Vendi分数:多样性评价衡量方法,用于机器学习 (The Vendi Score: A Diversity Evaluation Metric for Machine Learning)

from arxiv, The Vendi Score is available as a pip package (https://github.com/vertaix/Vendi-Score) and as part of HuggingFace Evaluate (https://huggingface.co/spaces/Vertaix/vendiscore)

Diversity is an important criterion for many areas of machine learning (ML), including generative modeling and dataset curation. Yet little work has gone into understanding, formalizing, and measuring diversity in ML. In this paper, we address the diversity evaluation problem by proposing the Vendi Score, which connects and extends ideas from ecology and quantum statistical mechanics to ML. The Vendi Score is defined as the exponential of the Shannon entropy of the eigenvalues of a similarity matrix. This matrix is induced by a user-defined similarity function applied to the sample to be evaluated for diversity. In taking a similarity function as input, the Vendi Score enables its user to specify any desired form of diversity. Importantly, unlike many existing metrics in ML, the Vendi Score doesn't require a reference dataset or distribution over samples or labels, it is therefore general and applicable to any generative model, decoding algorithm, and dataset from any domain where similarity can be defined. We showcased the Vendi Score on molecular generative modeling, a domain where diversity plays an important role in enabling the discovery of novel molecules. We found that the Vendi Score addresses shortcomings of the current diversity metric of choice in that domain. We also applied the Vendi Score to generative models of images and decoding algorithms of text and found it confirms known results about diversity in those domains. Furthermore, we used the Vendi Score to measure mode collapse, a known limitation of generative adversarial networks (GANs). In particular, the Vendi Score revealed that even GANs that capture all the modes of a labeled dataset can be less diverse than the original dataset. Finally, the interpretability of the Vendi Score allowed us to diagnose several benchmark ML datasets for diversity, opening the door for diversity-informed data augmentation.

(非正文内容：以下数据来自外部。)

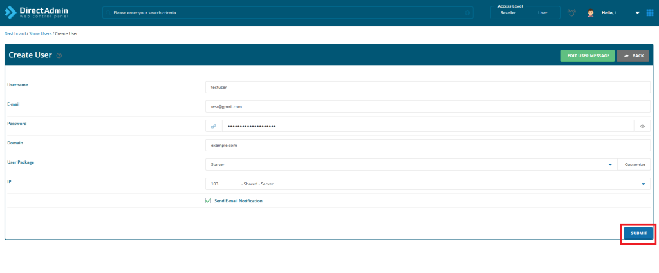Show password with the eye icon
The width and height of the screenshot is (659, 273).
[x=642, y=126]
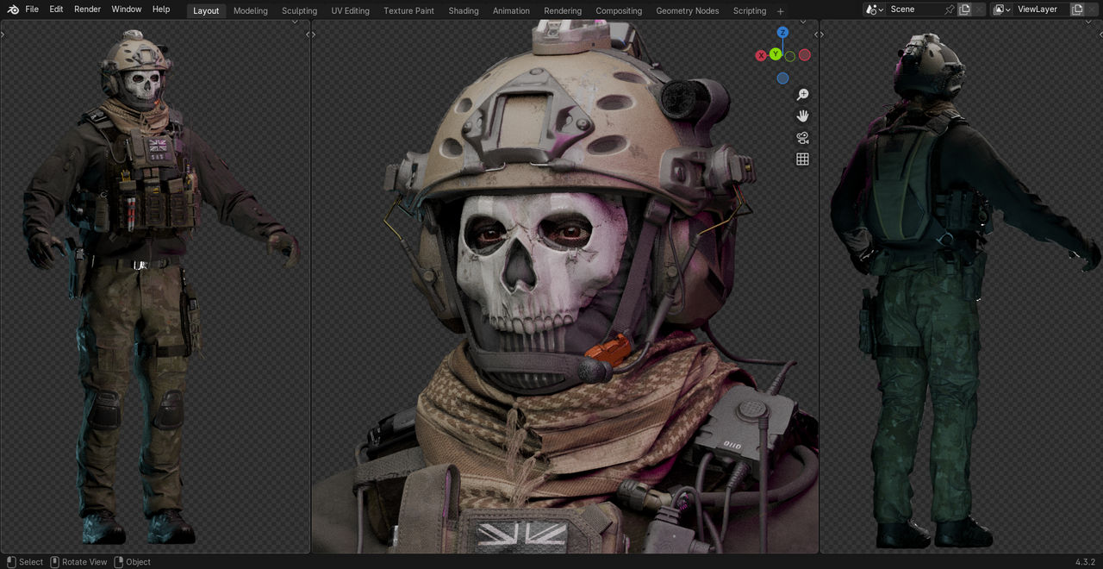The height and width of the screenshot is (569, 1103).
Task: Click the green Y axis on the navigation gizmo
Action: click(x=775, y=53)
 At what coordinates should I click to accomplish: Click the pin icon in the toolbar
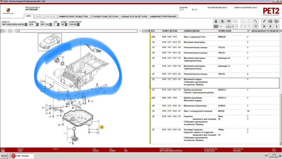click(264, 21)
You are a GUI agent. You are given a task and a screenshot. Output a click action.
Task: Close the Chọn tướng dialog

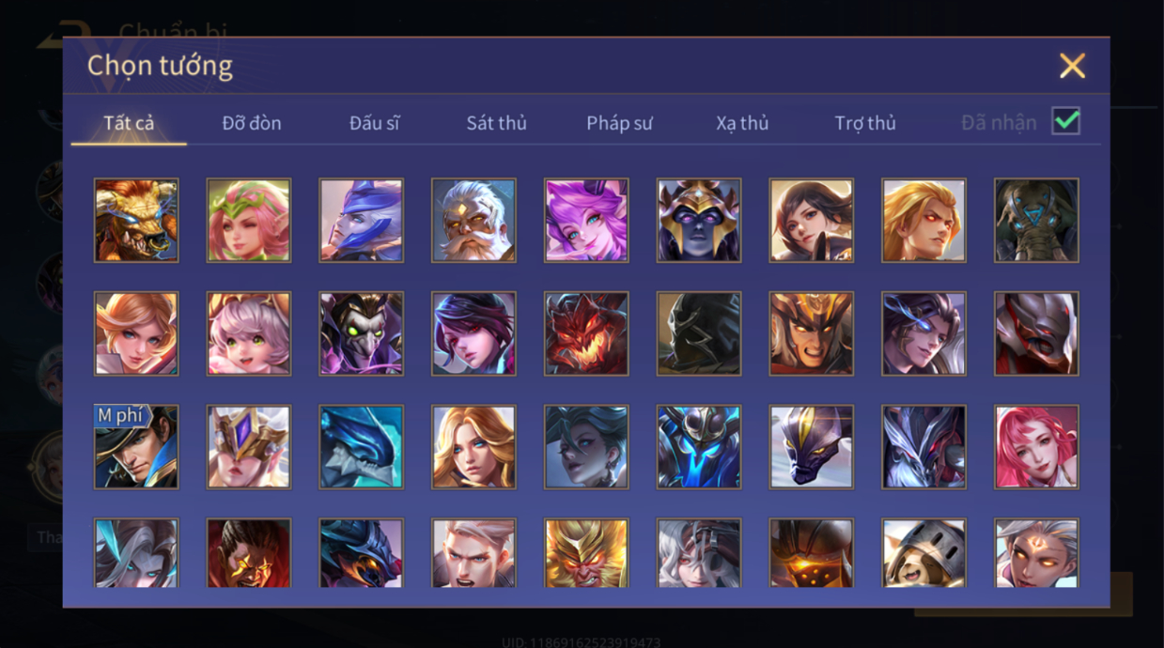click(1072, 66)
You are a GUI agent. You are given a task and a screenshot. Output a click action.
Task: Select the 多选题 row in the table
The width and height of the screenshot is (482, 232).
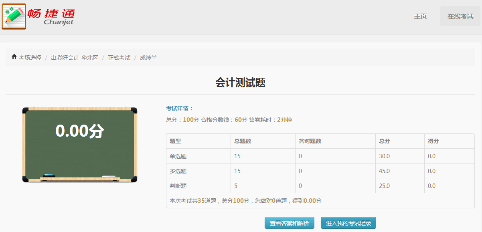coord(178,171)
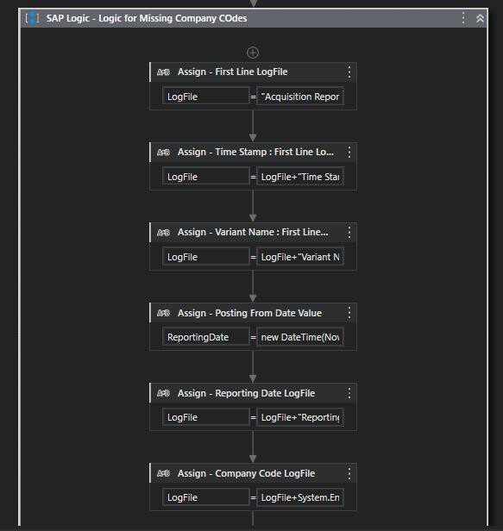
Task: Add activity using plus icon at sequence top
Action: tap(253, 53)

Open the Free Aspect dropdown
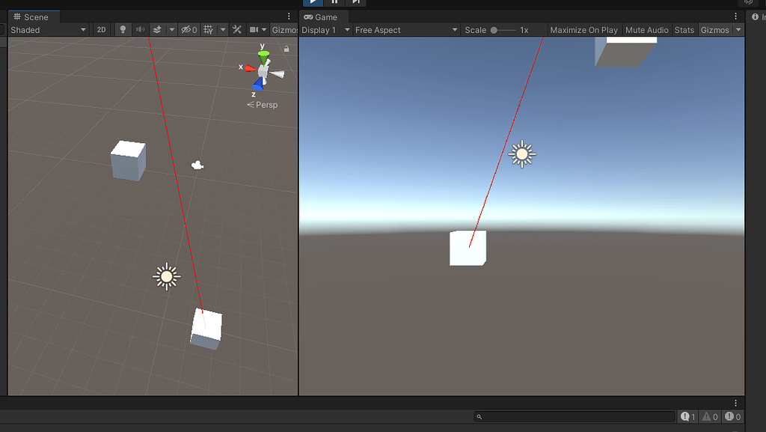pyautogui.click(x=404, y=30)
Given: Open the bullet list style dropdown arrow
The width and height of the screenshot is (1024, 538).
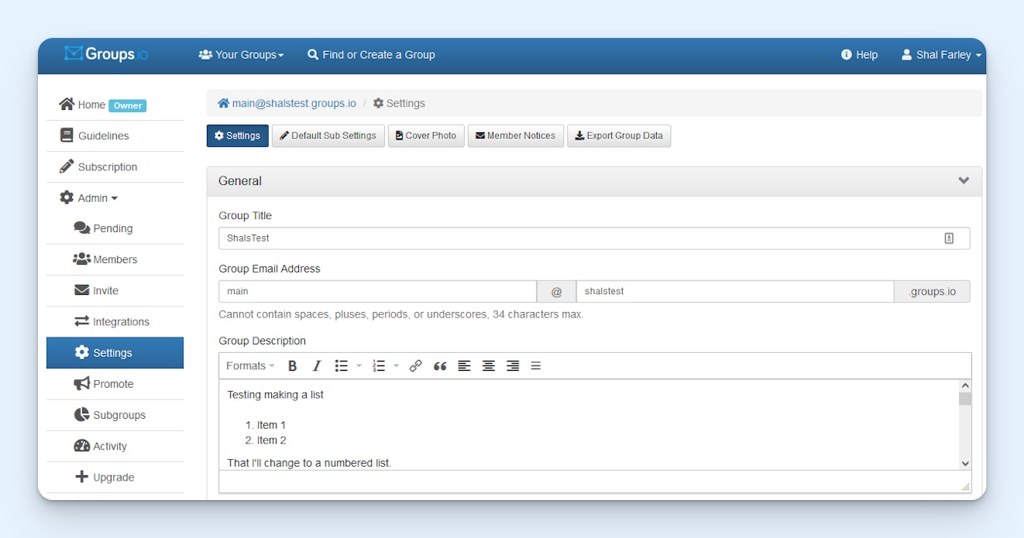Looking at the screenshot, I should pos(359,366).
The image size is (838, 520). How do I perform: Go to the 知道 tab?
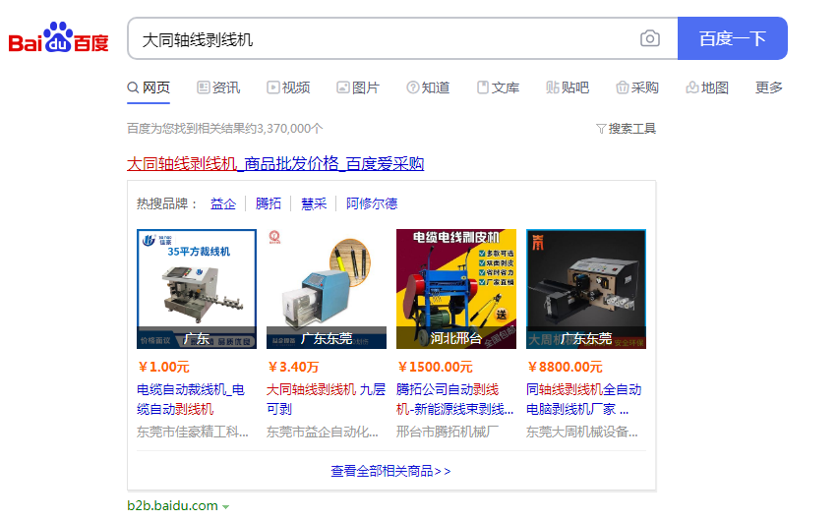(x=428, y=87)
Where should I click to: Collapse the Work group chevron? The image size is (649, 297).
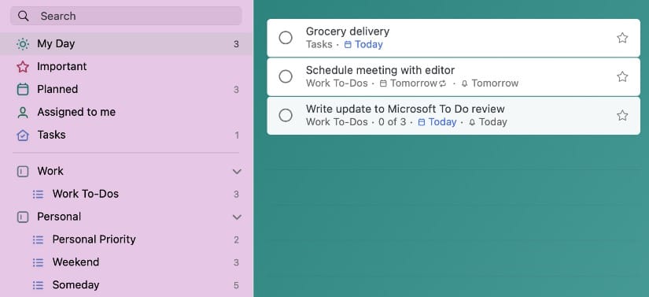click(237, 172)
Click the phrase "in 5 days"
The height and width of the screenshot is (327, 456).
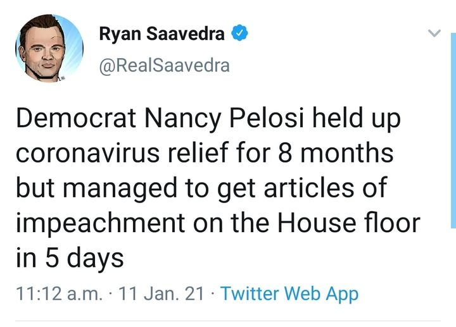point(69,257)
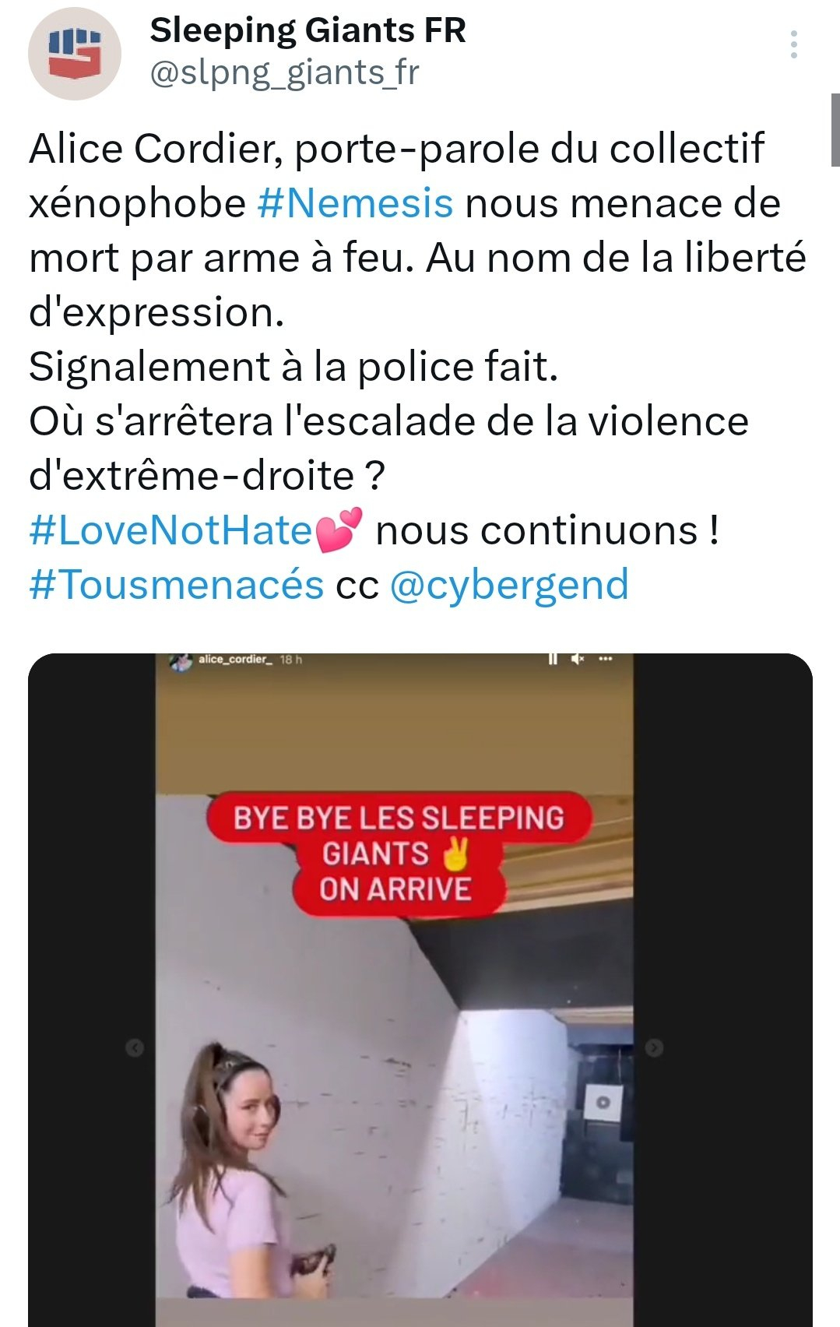Screen dimensions: 840x1327
Task: Open the tweet's three-dot options menu
Action: coord(793,44)
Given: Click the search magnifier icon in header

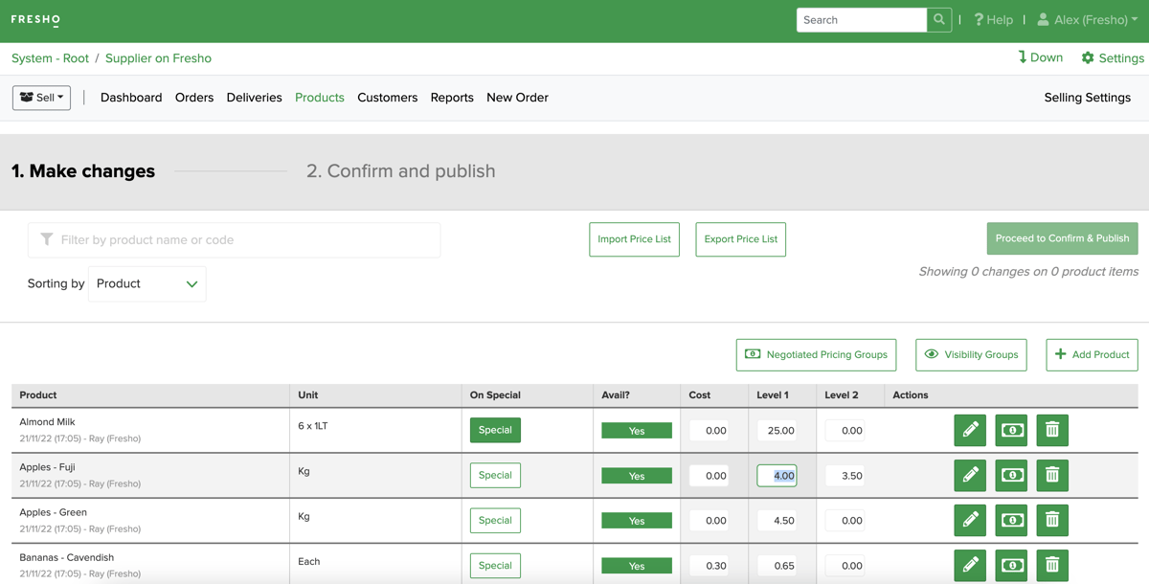Looking at the screenshot, I should [x=939, y=20].
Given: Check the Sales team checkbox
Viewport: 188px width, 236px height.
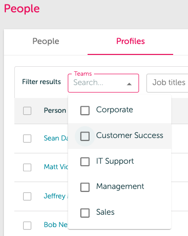Looking at the screenshot, I should (85, 213).
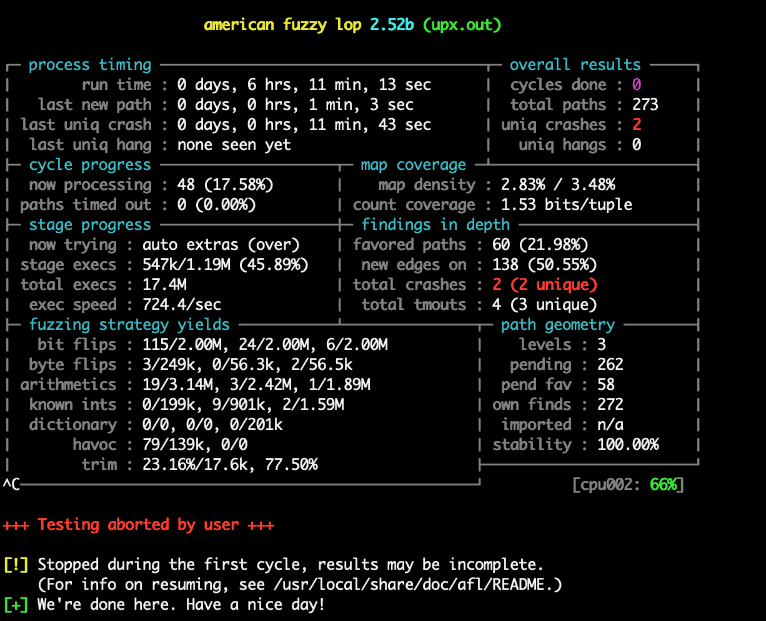Click the "Testing aborted by user" message
This screenshot has height=621, width=766.
click(138, 525)
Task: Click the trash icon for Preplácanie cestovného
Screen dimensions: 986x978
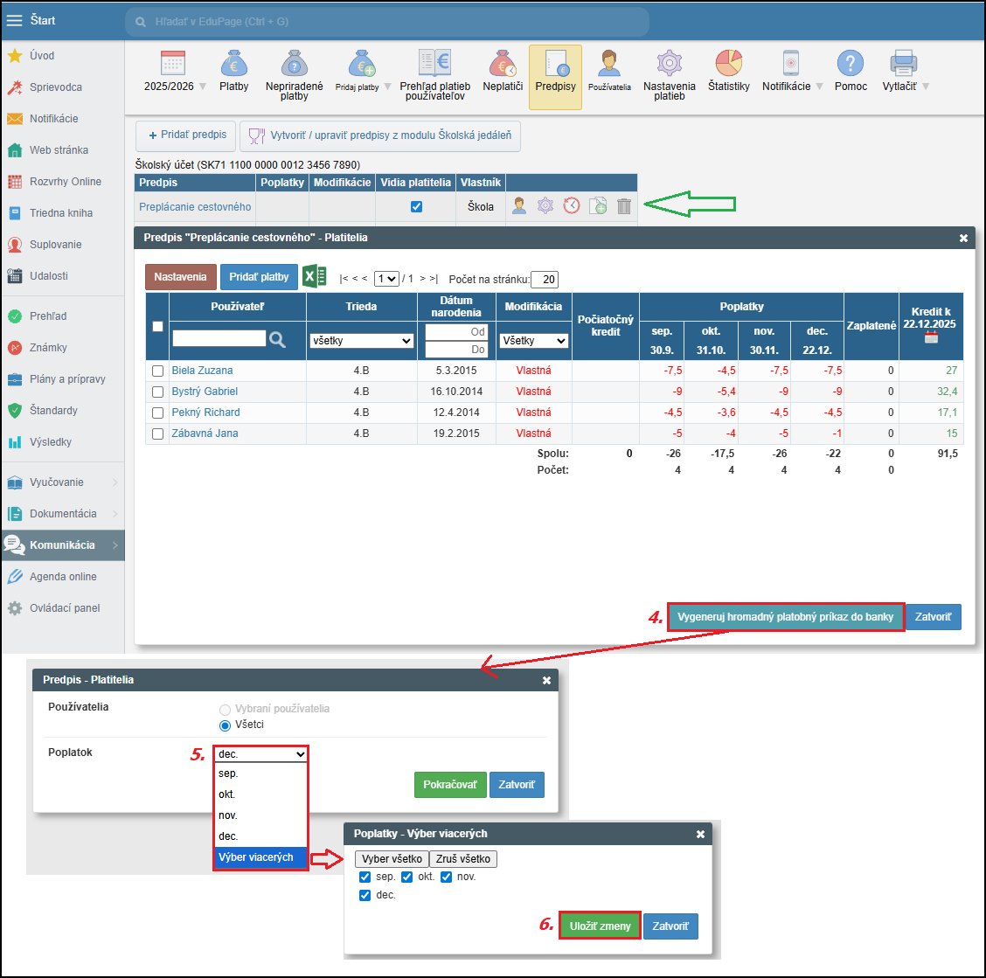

翻译：多样性是机器学习(ML)许多领域的重要标准, 包括基因模型和数据校正。然而,在理解、正规化和衡量ML的多样性方面几乎没有做多少工作。在本论文中, 我们通过提出Vendi评分来解决多样性评价问题, Vendi评分将生态学和量数统计学机学的想法连接起来并扩展到ML。 Vendi评分被定义为一个类似矩阵的隐性模型的香农变异值的指数。这个矩阵是由用于评估多样性的样本的用户定义的直线性相似性功能所引发的。在将类似功能作为输入的类似功能中, Vendi 评分使用户能够指定任何理想的多样化。 Vendi 评分让其用户能够指定任何理想形式的多样化。与许多现有的衡量标准不同的是, Vendi评分并不需要参考数据集,或者将样本或标签的分布于任何可以定义相似性模型中。我们允许在分子变异性评分解模型上显示Vendial dride 。我们发现, 也发现, Vendredial dal dal dal dal deal laveal dal dal dald dal dal laveald dald dald the dald the dald daldald dald dald dald daldaldald dald dald dald dald dald the sald sald sald ledaldaldaldald sald saldaldald led ledaldald.